*Instruction*:
Report each line in the items below that contains the string "Viewport". Letter case matters.

*The records*:
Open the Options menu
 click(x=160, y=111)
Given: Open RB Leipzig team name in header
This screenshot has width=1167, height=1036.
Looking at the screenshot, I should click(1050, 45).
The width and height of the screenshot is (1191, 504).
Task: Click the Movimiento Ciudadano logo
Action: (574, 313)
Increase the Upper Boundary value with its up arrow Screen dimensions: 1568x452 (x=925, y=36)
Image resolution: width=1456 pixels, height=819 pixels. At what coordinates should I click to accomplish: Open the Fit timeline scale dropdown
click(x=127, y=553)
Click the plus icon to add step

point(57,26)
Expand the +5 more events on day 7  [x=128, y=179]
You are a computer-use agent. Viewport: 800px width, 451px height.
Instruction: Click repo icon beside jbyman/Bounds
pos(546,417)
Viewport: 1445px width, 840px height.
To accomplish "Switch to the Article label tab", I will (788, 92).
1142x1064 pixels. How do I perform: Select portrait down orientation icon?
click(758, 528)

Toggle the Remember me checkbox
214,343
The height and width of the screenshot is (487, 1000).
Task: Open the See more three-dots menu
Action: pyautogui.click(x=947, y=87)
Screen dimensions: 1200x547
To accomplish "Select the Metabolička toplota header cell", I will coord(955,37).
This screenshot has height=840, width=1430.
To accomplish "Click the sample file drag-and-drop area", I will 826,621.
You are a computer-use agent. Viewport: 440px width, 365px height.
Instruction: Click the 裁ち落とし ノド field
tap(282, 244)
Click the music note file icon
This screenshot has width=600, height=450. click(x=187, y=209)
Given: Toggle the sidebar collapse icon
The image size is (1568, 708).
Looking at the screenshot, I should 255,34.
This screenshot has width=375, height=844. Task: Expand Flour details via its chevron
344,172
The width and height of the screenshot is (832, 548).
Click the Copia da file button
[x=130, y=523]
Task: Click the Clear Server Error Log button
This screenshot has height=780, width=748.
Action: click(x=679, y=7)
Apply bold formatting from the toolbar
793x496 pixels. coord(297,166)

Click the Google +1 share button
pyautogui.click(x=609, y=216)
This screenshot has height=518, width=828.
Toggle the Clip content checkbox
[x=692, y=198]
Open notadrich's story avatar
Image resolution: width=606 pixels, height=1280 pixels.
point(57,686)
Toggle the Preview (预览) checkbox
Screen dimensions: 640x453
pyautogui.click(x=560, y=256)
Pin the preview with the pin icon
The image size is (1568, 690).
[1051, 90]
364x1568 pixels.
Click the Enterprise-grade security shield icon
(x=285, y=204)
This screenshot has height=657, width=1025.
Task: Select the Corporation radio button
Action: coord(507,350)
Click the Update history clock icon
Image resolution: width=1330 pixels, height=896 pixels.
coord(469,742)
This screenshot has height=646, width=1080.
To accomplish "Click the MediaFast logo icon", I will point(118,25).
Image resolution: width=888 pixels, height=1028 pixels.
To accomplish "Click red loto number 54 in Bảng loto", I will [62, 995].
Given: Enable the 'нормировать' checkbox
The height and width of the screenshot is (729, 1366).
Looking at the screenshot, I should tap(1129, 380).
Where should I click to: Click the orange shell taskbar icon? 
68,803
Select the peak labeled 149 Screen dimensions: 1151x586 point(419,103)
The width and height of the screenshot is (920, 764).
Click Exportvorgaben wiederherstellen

*Correct answer*:
You are a computer-use agent. Viewport: 800px width, 451px height.
Viewport: 1445px width, 840px height.
You are a computer-use agent. Viewport: 440px width, 365px height.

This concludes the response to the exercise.